Court Reverses Ruling In Favor of Landlord and Holds That Contractor's Lien for Tenant Improvements is Valid

In December, Florida’s Third District Court of Appeal reversed a judgment in favor of a landlord holding that a contractor’s lien could not attach to the real property being improvement by a tenant of the landlord. The reversal allowed the contractor’s lien enforcement claim to proceed.

K.D. Construction of Florida, Inc. v. MDM Retail Ltd, arose from improvements made to a movie theater by a contractor. The owner of the property was a landlord, and leased the property to the tenant who operated the movie theater. Both the landlord and tenant entered into a contract with the contractor to make improvements to the movie theater, and under the contract, both landlord and tenant were responsible for payments for certain items under the contract.

During the improvements, a subcontractor was hired to perform metal stud and drywall work. When that subcontractor remained unpaid, it filed a lien against the property and then filed suit against the general contractor and landlord to foreclose the lien.

The landlord invoked 713.10, Florida Statutes, as a defense to the lawsuit. In relevant part, 713.10 states:

(2)(a) When the lease expressly provides that the interest of the lessor shall not be subject to liens for improvements made by the lessee, the lessee shall notify the contractor making any such improvements of such provision or provisions in the lease, and the knowing or willful failure of the lessee to provide such notice to the contractor shall render the contract between the lessee and the contractor voidable at the option of the contractor.

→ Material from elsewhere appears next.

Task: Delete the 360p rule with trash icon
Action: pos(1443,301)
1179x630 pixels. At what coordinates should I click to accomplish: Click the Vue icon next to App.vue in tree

(b) The interest of the lessor is not subject to liens for improvements made by the lessee when:

1. The lease, or a short form or a memorandum of the lease that contains the specific language in the lease prohibiting such liability, is recorded in the official records of the county where the premises are located before the recording of a notice of commencement for improvements to the premises and the terms of the lease expressly prohibit such liability; or

2. The terms of the lease expressly prohibit such liability, and a notice advising that leases for the rental of premises on a parcel of land prohibit such liability has been recorded in the official records of the county in which the parcel of land is located before the recording of a notice of commencement for improvements to the premises, and the notice includes the following:

a. The name of the lessor.

b. The legal description of the parcel of land to which the notice applies.

c. The specific language contained in the various leases prohibiting such liability.

d. A statement that all or a majority of the leases entered into for premises on the parcel of land expressly prohibit such liability.

The subcontractor argued that 713.10(2)(b), did not apply because the landlord personally contracted for the improvements, recorded the notices of commencement, and was contractually obligated to pay for improvements. The trial court disagreed and entered judgment in favor of the landlord.

On appeal, the Third District reversed the judgment, finding that the statute did not apply where the landlord had entered into a contract with the general contractor and was obligated to pay for some of the improvements. The appellate court reversed the judgment and allowed the subcontractor to proceed with its lien enforcement action.

There are two lessons from this case for contractors. First, contractors should always be aware when making tenant improvements that their lien rights may be very limited or non-existent. Second, though, is that there may be ways for a contractor to get around those limitations by contracting directly with the landlord. If that option exists, contractors should always consider it.